▶ Prompt: Reproduce everything in the listing from the line containing "Tap the number 5 key" down to the line containing "[x=54, y=221]", with both of those lines included and nothing else.

__________

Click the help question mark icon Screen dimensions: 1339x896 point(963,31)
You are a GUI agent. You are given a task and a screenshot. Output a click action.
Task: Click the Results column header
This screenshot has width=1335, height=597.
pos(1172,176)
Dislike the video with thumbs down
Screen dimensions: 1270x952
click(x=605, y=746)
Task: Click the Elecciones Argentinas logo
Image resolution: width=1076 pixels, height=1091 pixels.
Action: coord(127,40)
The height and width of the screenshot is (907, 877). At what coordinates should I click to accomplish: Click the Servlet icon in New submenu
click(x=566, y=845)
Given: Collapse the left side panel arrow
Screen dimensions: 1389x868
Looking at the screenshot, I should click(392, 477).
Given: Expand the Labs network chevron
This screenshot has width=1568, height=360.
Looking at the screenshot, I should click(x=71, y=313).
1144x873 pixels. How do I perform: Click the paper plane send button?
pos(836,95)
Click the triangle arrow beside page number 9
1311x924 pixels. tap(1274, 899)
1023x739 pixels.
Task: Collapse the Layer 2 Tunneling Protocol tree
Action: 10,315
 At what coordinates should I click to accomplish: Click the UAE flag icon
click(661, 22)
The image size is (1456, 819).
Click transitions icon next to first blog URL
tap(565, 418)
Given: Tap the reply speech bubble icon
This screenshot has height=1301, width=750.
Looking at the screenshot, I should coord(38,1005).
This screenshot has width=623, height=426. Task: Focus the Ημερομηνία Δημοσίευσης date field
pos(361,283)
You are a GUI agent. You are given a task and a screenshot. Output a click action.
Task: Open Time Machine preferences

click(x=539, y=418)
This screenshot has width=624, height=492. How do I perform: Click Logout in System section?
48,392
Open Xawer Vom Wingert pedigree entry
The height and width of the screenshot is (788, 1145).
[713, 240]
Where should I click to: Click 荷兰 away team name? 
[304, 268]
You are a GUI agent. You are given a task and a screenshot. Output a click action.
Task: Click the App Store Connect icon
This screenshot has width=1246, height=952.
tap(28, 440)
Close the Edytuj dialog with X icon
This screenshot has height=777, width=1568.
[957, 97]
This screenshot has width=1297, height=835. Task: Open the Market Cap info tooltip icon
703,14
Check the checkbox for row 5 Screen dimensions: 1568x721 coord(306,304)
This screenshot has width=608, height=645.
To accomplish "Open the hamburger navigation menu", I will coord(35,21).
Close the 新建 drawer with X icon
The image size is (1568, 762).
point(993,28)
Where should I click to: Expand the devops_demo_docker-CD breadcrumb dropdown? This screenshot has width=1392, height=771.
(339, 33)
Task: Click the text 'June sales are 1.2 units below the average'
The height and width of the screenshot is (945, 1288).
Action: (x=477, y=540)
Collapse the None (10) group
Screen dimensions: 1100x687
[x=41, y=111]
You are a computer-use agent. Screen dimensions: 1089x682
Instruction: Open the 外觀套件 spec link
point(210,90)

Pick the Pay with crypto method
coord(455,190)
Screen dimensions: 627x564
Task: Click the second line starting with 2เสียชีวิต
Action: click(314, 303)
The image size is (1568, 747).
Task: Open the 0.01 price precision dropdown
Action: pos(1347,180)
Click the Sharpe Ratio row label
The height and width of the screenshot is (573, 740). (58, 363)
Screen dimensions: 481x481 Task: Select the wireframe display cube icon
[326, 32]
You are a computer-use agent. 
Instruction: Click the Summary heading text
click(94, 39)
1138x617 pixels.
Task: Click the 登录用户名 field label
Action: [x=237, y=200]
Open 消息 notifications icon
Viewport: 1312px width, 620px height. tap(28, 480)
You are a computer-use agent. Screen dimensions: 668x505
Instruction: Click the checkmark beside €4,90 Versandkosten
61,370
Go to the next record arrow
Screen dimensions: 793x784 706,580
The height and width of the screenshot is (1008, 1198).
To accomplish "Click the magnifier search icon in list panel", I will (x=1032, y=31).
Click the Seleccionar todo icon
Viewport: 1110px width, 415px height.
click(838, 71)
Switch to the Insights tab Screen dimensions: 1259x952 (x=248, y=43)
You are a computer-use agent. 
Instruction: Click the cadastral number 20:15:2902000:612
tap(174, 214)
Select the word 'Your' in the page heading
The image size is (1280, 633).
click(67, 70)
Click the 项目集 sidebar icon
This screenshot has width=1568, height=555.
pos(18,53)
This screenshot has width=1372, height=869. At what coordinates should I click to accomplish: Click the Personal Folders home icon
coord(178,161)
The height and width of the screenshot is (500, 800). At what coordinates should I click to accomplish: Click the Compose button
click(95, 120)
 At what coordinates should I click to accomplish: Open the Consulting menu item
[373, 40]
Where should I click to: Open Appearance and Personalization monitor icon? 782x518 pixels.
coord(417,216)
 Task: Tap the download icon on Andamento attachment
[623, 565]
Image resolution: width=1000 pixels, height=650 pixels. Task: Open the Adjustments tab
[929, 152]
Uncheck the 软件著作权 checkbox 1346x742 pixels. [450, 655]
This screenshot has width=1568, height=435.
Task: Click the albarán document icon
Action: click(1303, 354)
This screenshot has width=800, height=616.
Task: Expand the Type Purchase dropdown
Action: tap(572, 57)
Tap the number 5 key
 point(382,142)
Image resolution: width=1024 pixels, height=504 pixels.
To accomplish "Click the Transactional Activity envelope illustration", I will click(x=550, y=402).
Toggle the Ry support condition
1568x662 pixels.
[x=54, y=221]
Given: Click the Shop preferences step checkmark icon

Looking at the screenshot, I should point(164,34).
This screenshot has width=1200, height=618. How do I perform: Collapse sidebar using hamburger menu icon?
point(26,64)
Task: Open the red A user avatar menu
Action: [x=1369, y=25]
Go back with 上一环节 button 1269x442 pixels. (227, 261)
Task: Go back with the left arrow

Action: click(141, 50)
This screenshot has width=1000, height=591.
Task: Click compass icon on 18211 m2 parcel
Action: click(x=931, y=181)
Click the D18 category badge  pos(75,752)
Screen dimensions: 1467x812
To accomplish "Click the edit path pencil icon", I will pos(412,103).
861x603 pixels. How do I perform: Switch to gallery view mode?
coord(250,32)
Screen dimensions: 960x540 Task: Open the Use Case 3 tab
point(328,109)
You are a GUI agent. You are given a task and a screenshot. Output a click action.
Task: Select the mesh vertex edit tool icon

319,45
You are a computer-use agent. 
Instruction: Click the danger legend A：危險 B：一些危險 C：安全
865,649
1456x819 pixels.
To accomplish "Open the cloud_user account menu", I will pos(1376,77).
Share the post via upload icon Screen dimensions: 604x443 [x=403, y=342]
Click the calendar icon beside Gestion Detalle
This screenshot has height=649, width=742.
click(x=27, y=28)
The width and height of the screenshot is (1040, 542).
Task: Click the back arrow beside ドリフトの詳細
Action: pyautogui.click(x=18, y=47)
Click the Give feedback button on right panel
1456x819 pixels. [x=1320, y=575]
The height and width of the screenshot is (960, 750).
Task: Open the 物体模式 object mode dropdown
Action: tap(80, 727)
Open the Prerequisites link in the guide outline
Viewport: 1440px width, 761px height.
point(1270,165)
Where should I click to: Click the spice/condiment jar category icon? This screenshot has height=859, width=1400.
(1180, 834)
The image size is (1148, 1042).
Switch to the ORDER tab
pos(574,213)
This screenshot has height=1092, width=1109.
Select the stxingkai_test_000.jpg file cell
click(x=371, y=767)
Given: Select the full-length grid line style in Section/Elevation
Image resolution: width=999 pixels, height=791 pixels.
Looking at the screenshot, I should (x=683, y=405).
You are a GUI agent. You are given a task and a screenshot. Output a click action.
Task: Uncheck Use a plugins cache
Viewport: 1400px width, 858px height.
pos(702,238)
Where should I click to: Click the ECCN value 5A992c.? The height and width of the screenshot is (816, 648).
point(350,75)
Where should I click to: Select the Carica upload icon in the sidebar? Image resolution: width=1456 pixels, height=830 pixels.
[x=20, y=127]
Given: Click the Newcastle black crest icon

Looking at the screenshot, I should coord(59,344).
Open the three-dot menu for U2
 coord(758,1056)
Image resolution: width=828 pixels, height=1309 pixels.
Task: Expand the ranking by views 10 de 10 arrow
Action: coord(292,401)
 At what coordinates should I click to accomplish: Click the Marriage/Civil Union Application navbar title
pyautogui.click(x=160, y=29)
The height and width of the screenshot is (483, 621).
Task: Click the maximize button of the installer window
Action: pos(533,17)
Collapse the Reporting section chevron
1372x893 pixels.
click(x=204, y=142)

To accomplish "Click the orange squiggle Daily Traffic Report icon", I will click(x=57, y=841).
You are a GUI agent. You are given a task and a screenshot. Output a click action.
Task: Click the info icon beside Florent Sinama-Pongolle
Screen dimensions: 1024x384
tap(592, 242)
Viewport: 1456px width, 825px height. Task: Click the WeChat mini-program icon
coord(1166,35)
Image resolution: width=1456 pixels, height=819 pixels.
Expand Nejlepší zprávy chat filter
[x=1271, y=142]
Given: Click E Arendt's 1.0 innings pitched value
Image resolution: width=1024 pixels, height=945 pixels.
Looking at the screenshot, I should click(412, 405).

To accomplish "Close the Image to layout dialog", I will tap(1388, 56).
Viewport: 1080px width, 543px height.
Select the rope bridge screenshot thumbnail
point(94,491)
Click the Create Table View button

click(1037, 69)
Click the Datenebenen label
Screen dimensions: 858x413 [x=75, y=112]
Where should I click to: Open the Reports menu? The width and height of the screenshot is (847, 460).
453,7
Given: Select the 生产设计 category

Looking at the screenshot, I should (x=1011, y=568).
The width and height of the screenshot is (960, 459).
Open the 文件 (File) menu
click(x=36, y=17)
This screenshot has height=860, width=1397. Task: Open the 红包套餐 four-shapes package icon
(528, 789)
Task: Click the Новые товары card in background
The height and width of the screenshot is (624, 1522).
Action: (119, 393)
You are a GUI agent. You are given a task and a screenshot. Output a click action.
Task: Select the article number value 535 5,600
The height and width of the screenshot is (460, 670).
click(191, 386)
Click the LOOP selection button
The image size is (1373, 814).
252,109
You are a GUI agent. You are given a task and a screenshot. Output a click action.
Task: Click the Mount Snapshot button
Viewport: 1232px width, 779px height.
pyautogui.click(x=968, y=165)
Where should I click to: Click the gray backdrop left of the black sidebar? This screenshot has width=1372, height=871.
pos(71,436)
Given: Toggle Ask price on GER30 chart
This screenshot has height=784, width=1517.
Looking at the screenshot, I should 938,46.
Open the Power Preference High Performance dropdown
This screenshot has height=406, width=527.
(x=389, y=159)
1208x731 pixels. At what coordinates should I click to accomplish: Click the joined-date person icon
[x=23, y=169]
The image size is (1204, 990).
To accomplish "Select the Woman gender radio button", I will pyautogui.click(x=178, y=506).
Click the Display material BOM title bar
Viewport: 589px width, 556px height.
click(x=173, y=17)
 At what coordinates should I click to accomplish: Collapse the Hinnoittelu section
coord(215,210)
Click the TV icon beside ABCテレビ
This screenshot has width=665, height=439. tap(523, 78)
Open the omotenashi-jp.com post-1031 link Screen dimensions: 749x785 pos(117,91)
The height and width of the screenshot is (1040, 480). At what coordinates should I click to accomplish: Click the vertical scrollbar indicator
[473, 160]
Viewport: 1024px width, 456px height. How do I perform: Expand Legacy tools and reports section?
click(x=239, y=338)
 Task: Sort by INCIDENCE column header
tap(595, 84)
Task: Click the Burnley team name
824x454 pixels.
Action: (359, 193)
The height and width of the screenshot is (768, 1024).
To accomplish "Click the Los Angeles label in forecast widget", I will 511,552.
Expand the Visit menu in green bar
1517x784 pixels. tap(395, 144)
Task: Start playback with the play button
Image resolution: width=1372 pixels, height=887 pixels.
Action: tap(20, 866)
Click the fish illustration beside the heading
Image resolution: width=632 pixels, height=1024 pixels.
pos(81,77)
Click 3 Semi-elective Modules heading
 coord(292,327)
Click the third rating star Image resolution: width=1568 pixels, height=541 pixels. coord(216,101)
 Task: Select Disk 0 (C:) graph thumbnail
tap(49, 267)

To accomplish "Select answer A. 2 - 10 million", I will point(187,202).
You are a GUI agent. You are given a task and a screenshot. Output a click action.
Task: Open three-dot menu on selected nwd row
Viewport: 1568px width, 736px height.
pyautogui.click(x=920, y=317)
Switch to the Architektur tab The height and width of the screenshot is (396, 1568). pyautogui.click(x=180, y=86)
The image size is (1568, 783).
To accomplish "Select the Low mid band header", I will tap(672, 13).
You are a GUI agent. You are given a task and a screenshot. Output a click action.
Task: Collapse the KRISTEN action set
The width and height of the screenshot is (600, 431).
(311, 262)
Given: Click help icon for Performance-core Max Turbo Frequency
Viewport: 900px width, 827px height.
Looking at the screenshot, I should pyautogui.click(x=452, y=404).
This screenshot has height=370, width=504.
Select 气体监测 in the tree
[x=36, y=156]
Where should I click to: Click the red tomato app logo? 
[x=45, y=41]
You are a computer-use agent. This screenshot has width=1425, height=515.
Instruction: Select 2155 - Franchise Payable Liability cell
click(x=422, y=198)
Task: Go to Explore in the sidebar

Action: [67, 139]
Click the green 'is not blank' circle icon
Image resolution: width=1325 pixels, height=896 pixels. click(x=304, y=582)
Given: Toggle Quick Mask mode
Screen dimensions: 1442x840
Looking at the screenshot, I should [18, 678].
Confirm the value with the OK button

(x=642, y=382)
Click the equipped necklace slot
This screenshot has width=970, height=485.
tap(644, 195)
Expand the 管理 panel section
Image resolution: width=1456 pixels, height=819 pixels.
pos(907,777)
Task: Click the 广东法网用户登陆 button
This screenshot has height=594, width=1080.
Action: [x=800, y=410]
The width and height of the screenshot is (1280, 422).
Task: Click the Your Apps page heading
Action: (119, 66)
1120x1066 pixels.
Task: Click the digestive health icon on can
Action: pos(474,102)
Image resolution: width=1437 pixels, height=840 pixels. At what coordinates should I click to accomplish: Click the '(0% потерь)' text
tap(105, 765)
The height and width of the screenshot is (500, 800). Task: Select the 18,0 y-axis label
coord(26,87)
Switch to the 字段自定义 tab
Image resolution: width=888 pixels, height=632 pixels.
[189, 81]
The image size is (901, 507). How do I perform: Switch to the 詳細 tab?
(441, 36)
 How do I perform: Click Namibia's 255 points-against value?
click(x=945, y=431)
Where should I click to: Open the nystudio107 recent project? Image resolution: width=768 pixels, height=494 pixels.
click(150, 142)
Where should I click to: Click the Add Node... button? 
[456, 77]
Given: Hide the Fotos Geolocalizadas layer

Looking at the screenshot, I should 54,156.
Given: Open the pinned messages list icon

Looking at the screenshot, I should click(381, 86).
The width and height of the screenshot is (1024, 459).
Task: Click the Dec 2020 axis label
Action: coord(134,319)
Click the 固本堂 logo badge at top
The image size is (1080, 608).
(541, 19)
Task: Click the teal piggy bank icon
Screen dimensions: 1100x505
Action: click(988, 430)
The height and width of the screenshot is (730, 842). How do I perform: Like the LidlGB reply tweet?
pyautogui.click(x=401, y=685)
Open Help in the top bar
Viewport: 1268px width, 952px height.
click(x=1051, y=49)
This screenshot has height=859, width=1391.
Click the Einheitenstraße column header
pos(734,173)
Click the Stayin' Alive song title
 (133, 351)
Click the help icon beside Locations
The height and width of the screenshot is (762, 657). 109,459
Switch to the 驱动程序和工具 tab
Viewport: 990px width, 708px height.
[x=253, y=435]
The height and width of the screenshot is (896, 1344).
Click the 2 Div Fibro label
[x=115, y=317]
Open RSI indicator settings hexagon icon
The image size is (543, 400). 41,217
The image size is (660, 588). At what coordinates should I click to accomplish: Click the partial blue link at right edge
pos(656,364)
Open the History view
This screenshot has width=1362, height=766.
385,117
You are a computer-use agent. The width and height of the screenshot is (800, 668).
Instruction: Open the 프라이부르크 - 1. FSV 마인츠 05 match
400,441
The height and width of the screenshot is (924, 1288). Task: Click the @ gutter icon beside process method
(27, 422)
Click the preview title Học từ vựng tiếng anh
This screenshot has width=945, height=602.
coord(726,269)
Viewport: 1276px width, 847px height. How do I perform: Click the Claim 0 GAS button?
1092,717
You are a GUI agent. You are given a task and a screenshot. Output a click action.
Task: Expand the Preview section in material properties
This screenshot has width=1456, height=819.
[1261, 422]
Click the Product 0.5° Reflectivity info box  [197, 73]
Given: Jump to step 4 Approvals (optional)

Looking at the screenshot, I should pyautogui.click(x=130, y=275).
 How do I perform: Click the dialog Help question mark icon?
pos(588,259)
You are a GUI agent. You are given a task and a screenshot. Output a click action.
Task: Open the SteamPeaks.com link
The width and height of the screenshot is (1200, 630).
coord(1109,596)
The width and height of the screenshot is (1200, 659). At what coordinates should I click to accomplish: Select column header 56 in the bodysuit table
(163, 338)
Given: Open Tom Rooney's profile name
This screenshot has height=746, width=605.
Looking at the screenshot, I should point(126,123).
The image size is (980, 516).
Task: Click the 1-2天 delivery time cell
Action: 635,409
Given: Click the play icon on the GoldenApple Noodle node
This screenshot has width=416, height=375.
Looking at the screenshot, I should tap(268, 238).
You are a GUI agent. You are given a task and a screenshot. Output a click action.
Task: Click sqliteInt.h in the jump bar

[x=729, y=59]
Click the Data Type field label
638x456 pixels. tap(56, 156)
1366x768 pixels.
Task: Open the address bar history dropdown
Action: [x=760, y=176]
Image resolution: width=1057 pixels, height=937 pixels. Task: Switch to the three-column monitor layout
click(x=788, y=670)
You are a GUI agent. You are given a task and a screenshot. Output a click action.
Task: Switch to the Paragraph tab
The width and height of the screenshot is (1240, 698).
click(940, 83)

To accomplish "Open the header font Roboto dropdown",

__________

▶ Solution:
Tap the number 5 key
 point(382,142)
Image resolution: width=1024 pixels, height=504 pixels.
To accomplish "Click the Transactional Activity envelope illustration", I will click(x=550, y=402).
Toggle the Ry support condition
1568x662 pixels.
[x=54, y=221]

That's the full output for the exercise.